The house of Ruinart today sits in the exclusive Champagne portfolio of LVMH, alongside Moët & Chandon, Krug, and Veuve Clicquot. Its beginnings were somewhat more humble, dating all the way back to 1729. Champagne Ruinart was established by entrepreneur Nicolas Ruinart, whose initial goal was to produce sparkling wine to present as a gift to clients of another family business, selling cloth. Before too long, the quality of Ruinart Champagne became rightly celebrated, and Champagne became the primary focus. In the intervening centuries, the house of Ruinart has remained in the best of hands, and neither its quality nor its reputation has slipped.
What makes Champagne Ruinart so special?
There are a lot of famous Champagne labels, so why is Ruinart so special? Well, where do we start?
- Ruinart is the oldest Champagne house operating today, having consistently made sparkling wine since 1729. The French like to talk about savoir-faire, the know-how winemakers acquire over time – Ruinart has it in spades!
- Ruinart specialises in Chardonnay. Champagne producers can blend Chardonnay, as well as the red grapes Pinot Noir and Pinot Meunier. Ruinart uses the red grapes, though has developed a reputation as a Chardonnay specialist. Ruinart Blanc de Blancs, from 100% Chardonnay, is a classic of the style.

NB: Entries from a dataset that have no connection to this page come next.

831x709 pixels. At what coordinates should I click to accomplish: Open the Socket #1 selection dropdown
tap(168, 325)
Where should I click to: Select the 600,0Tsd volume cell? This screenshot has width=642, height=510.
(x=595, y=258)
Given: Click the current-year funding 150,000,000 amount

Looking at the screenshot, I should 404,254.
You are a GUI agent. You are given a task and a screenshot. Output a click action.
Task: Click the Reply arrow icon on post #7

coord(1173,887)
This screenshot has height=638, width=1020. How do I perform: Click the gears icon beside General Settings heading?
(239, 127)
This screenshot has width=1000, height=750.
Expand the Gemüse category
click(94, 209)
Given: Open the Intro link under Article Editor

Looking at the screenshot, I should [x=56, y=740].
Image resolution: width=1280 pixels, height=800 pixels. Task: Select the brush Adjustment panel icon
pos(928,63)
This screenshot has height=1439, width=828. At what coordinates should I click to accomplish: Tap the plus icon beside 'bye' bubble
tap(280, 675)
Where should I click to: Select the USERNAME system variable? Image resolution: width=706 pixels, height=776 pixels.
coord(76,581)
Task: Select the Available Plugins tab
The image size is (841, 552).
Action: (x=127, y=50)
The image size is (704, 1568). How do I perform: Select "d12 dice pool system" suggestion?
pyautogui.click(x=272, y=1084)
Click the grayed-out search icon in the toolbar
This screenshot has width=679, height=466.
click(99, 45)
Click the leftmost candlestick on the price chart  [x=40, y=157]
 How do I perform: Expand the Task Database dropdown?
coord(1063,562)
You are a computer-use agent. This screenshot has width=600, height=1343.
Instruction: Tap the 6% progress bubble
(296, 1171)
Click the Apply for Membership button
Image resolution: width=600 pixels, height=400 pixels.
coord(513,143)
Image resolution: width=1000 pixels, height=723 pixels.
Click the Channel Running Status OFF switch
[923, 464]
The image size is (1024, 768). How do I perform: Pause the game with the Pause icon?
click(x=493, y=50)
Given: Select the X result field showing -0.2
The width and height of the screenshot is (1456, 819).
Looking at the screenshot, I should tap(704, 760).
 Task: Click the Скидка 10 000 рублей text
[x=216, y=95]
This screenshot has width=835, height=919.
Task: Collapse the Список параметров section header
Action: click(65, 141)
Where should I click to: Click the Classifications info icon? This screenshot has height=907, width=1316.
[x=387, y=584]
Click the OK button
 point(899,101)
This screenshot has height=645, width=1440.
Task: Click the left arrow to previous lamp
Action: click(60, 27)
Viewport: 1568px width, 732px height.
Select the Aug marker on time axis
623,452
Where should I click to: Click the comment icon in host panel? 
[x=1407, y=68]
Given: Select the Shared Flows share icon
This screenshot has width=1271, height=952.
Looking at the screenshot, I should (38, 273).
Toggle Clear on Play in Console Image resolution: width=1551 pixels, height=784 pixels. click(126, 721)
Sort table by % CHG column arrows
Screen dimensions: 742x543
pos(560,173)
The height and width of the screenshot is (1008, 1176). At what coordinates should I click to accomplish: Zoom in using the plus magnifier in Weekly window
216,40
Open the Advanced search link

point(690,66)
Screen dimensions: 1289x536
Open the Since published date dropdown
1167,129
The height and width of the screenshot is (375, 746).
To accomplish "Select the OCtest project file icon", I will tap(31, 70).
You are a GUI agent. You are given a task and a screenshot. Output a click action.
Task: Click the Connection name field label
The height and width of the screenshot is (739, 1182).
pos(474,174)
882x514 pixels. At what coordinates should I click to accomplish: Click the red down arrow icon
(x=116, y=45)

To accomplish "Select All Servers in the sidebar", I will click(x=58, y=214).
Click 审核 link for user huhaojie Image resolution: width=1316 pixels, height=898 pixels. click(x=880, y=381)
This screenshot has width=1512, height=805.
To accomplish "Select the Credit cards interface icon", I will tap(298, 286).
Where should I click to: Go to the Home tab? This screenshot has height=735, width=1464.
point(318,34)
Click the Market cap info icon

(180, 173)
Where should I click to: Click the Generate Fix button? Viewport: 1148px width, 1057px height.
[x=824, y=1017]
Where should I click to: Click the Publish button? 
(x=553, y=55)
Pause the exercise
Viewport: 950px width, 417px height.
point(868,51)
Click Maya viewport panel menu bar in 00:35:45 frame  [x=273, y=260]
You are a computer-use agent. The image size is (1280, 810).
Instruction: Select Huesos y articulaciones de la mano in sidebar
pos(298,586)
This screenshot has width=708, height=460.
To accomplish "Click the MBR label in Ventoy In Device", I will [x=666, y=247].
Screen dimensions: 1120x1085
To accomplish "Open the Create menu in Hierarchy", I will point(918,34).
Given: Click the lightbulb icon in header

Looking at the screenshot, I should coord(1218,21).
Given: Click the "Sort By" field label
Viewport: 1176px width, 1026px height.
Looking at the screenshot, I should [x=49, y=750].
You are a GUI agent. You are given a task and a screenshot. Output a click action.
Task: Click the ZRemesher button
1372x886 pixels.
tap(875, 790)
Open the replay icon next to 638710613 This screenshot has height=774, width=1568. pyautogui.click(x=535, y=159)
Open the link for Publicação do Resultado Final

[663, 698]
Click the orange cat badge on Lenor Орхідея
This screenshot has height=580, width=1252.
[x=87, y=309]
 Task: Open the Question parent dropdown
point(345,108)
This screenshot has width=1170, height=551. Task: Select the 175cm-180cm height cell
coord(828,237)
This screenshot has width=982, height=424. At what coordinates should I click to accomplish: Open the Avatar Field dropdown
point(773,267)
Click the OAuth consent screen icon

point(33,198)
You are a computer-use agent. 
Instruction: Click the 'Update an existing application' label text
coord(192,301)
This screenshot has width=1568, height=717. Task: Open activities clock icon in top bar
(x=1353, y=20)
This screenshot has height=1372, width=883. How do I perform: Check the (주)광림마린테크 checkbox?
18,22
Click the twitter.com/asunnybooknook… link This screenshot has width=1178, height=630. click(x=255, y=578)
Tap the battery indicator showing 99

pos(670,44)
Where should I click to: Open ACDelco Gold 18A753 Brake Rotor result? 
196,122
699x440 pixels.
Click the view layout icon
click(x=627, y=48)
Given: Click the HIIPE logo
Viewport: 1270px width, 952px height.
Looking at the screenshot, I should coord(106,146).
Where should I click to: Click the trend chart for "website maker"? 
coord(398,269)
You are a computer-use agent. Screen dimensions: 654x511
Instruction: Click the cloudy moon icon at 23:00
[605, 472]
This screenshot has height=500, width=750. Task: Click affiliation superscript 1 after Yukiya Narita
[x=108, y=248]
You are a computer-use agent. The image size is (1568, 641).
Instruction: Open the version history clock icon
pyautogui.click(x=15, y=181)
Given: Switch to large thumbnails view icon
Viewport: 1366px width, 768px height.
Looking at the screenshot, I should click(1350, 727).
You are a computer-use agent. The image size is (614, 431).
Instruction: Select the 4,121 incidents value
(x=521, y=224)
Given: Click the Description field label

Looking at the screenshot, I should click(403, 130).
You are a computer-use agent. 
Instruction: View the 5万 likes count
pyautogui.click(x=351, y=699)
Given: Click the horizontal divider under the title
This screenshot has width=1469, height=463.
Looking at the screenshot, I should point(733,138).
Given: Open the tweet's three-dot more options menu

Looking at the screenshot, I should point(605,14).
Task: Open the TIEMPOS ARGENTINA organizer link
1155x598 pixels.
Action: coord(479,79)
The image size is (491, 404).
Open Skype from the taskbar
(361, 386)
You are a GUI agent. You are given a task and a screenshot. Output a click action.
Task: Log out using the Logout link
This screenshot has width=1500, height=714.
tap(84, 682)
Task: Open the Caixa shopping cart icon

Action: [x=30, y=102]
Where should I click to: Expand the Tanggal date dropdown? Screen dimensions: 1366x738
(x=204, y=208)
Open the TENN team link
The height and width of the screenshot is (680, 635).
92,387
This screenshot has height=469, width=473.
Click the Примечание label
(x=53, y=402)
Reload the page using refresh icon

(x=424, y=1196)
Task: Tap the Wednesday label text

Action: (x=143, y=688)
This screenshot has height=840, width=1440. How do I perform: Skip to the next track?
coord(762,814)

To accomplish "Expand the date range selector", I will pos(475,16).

- They really put the “art” in “Ruinart”. The house of Ruinart has a long-standing relationship with the art world, going back as early as 1895 when a Czech artist was commissioned to illustrate a Ruinart poster. This relationship continues to this day, and Ruinart routinely participates in and contributes to art events throughout the world.
3 Ruinart Champagnes to try
The nice thing about buying Ruinart Champagne is the price. Granted, it’s not cheap, but as far as Champagne goes, it’s affordable. This is particularly impressive when you consider the stellar reputation that Ruinart enjoys. We’ve picked out three of our favourite Ruinart Champagne wines to try, and we are certain that you’ll find an excellent quality/price ratio here!
- Ruinart R de Ruinart is one of the best non-vintage Champagnes that money can buy. It displays all the class and elegance of the house, and is very keenly priced. Visually you’ve got a lot of fine bubbles and a golden yellow hue. The nose is deep and lively, with fresh citrus fruit and yeast aromas, and the palate has refreshing acidity and a generous mouthfeel. This makes a fantastic aperitif, though will also match very well with a plate of oysters.
- Ruinart Rosé is a blend of Pinot Noir and Chardonnay, and has a very attractive golden pink colour. Its nose is subtle, but comes around with fresh red fruit aromas of raspberry and strawberry. Round and smooth on the palate, this is a very fine rosé indeed. This is a refreshing alternative to Port when paired with a mature cheese plate.
- Ruinart Blanc de Blancs is one of the best known Blanc de Blancs Champagnes, and is something of a signature for Ruinart. Its unique clear bottle shows off its brilliant colour, and the aromas are of citrus and yeast. Clean and refreshing on the palate, this is beautiful by itself and a fine accompaniment for a sharing platter of fruits de la mer.